第五章 「GLib のデータ型」の途中まで翻訳した。
この目次にあるように、長らく提供していたメモリ・チャンク (Since バージョン 1.2.x) が廃止 (Deprecated) になり、代わりに メモリ・スライス (Since バージョン 2.10) が追加された。共にメモリを一括して確保し管理するためのデータ構造とアルゴリズムなのだけれど、前者にはパフォーマンス上の問題があるため、後者では Linux スラブ・アロケータのアルゴリズムを採用することで、メモリチャンクを複数のスレッドから利用した時のようなオーバーヘッドを回避することができるようになった。要するに、目次でわざわざ強調しているように「メモリチャンクは効率が悪いデータ構造なので使うな!」ということ。
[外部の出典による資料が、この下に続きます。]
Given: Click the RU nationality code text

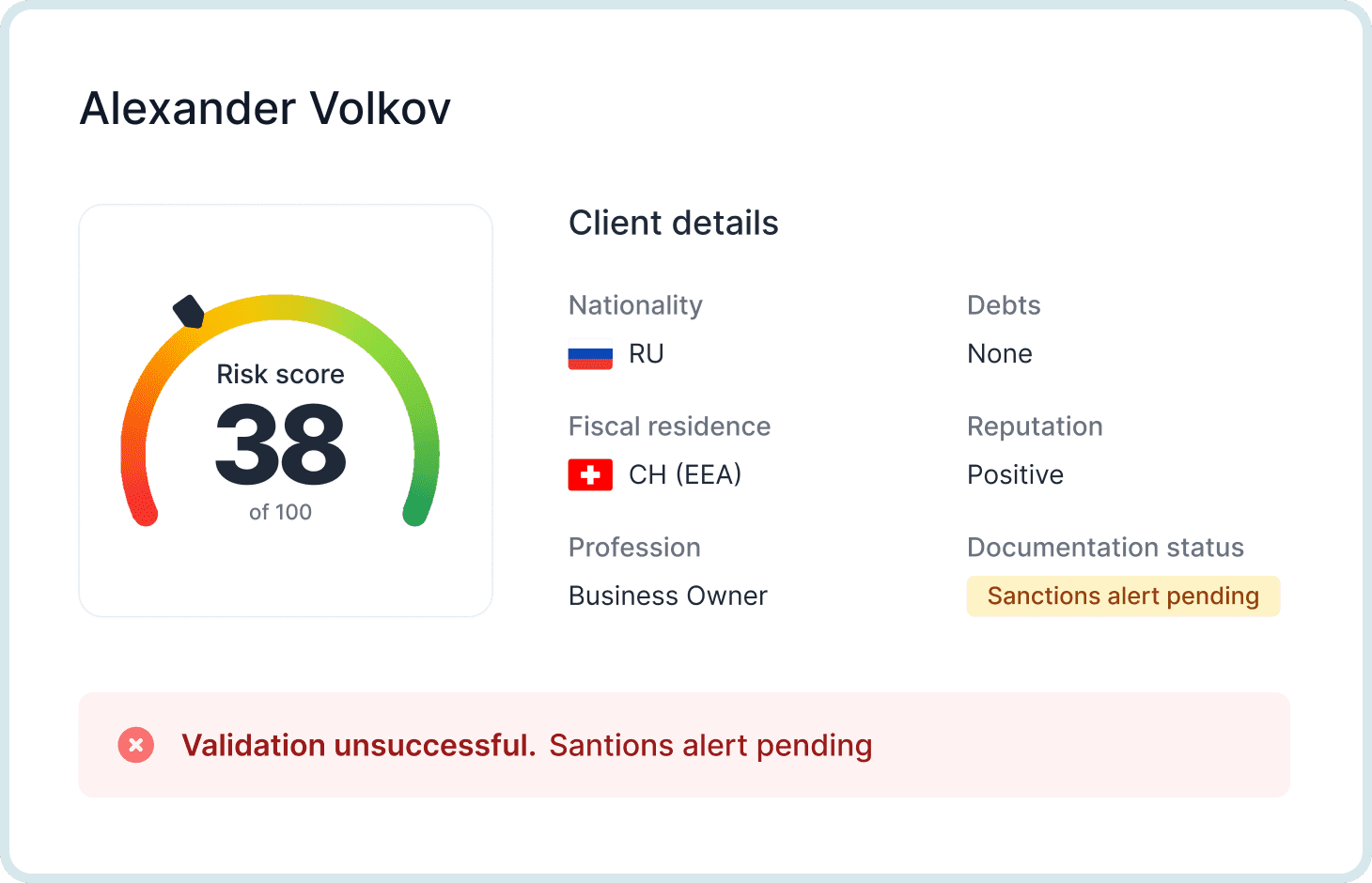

メモリ・スライス、メモリ・チャンク共に利用頻度の高いデータ構造の GList 型GSList 型GHash 型なんかで利用されているから、このアルゴリズムの変更は GLib のバージョンを選定する上でかなり重要なポイントになるということか。
大量のデータを要素に持つリストを確保する場合や複数のスレッドからそのようなメモリにアクセスするようなケースが想定されるならば GLib バージョン 2.10 以降を選定すべきかと。むしろ GLib-2.8 を「実装がこなれているかどうか」 (実装の安定度とバグの総数に変動がない状態かどうか) の境界としていたが、GLib-2.10 を境界とした方が良さそうだ :|
次のセクションの翻訳が完了した:

  • メモリ・スライス
  • メモリ・チャンク
  • 双方向連結リスト
  • 単方向連結リスト
  • 両端キュー

翻訳の ChangeLog は次のとおり:
メモリ・スライス

  • 新規の翻訳
  • g_slice_free_chain_with_offset () と g_slice_free_chain() は #GSList を使うことを前提にした実装なので、リストは解放せず、リストの中に格納したメモリ・ブロックを解放するという点に要注意 (リスト自身は解放しない)

メモリ・チャンク

  • スレッド使用時のオーバーヘッドが大きいためメモリ・スライスを使うと言うことで廃止候補になった
  • これを使ってはいけないし、実際動かない
  • これを利用したコードは書き直しが必要

双方向連結リスト

  • g_list_delete_link()関数の説明が補足されている
  • g_list_free()関数の後始末がメモリ・チャンクではなくメモリ・スライスに変更された
  • g_list_free_1()関数の別名としてg_list_free1()マクロが追加された
  • 新規に追加された関数
    • g_list_insert_sorted_with_data()

単方向連結リスト

  • g_list_delete_link()関数の説明が補足されている
  • g_list_free()関数の後始末がメモリ・チャンクではなくメモリ・スライスに変更された
  • 新規に追加された関数
    • g_slist_insert_sorted_with_data()

両端キュー

  • g_queue_free() の説明が増えた
  • 新しく追加された関数やマクロ
    • G_QUEUE_INIT() マクロ
    • g_queue_init() 関数
  • 誤植: g_queue_link_index () の @Gqueue

See Also GLib リファレンスマニュアル: v2.18.1 版の API リファレンス (翻訳中)
See Also SVN リポジトリ: 翻訳作業の SVN リポジトリ
See Also GLib Data Types: オリジナルのドキュメント (第五章)
See Also バグ報告と追跡: 翻訳バグなどの報告はこちらへどうぞ
ということで、引き続き 第五章の翻訳を行う予定。

GLib Ref. translation progress (TAKE 9).

前回から残りのセクションを翻訳し、これで第四章 「GLib のユーティリティ」は完了。
今回の4つのセクションのうちテストはバージョン 2.16 で追加された新しい API:

  • キーと値のペアからなるファイルのパーサ
  • ブックマーク・ファイルのパーサ
  • テスト
  • Windows 互換の関数

翻訳の ChangeLog は次のとおり:
キーと値のペアからなるファイルのパーサ

  • Windowsの場合のキー・ファイルの違いが追記された
  • 関数が追加された:
    1. g_key_file_load_from_dirs()
    2. g_key_file_get_double()

      “If @group_name is %NULL, the start_group is used.” とあるが実装はそうなっていないようなので注意が必要。バグ登録する予定。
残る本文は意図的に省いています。